Effects of a homogeneous linear alcohol ethylene oxide surfactant on the ultrastructure of soybean cell suspension cultures

Abstract

Ultrastructural alterations of soybean cell suspension cultures treated with a homogeneous linear alcohol ethylene oxide nonionic surfactant, the octa(oxyethylene) adduct of 1-dodecanol (at concentrations below the critical micelle concentration), were determined at 0.5, 3, and 10 days. Treatments were 4 μM (2 ppm; nonphytotoxic), 11 to 17 μM (6 to 9 ppm; inhibitory), and 28 μM (15 ppm; phytotoxic).
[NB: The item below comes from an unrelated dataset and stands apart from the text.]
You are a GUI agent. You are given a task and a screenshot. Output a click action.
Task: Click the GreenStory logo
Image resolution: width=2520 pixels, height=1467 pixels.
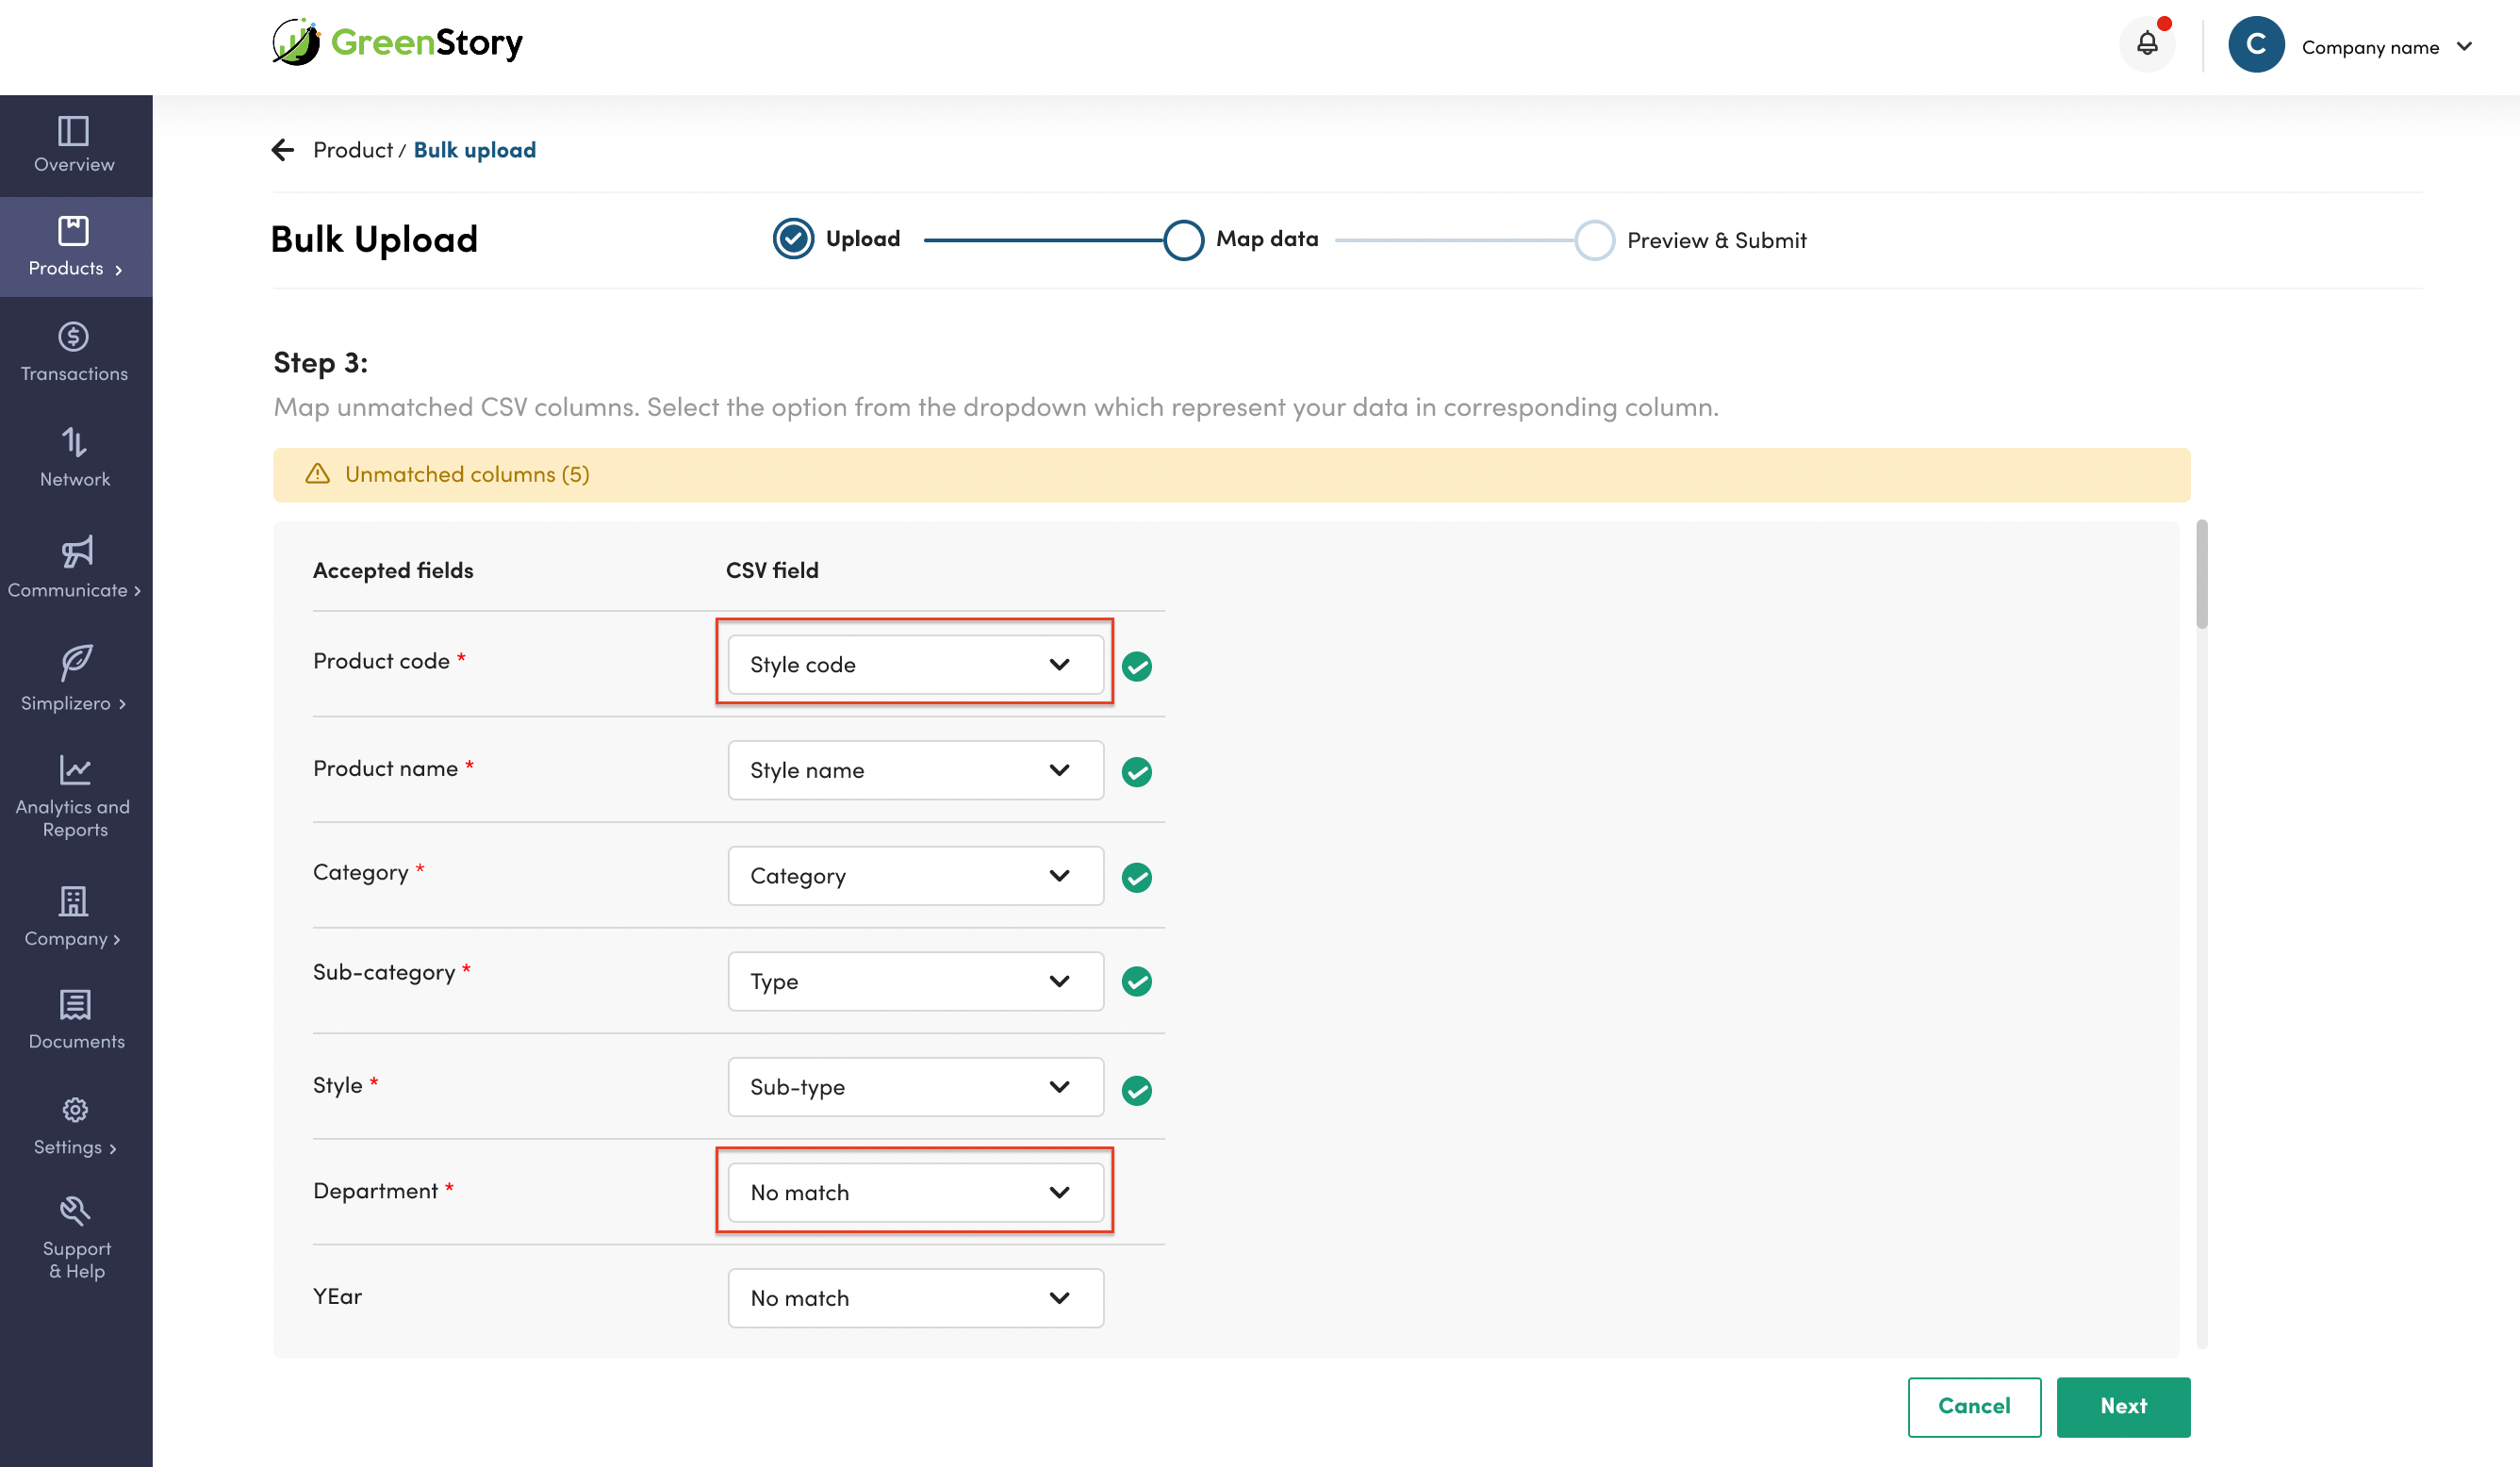[398, 42]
Plastids and mitochondria appeared to have reduced amounts of internal membranes at 0.5 days, even at sublethal concentrations. At 3 days after treatment, cells treated with up to 17 μM detergent looked similar to control cells, except for void regions in some organelles. Cells treated 0.5 days with 28 μM had plastids with few membranes and much reduced starch compared with controls; by 3 days, these cells were badly damaged, although numerous organelles still could be recognized and lipid bodies were spherical. Distinctive myelin-like membrane whorls were present in some 3-day 28 μM treated cells. Even at 10 days recognizable organelles in cells included nuclei, plastids, some endoplasmic reticulum and some flattened nuclei with irregularly shaped nucleoli. Starch granules were conspicuously free of the plastids in which they were formed. Lipid bodies were often angular in shape rather than spherical. Outer envelopes of organelles often remained, even though their internal structures were destroyed or altered greatly.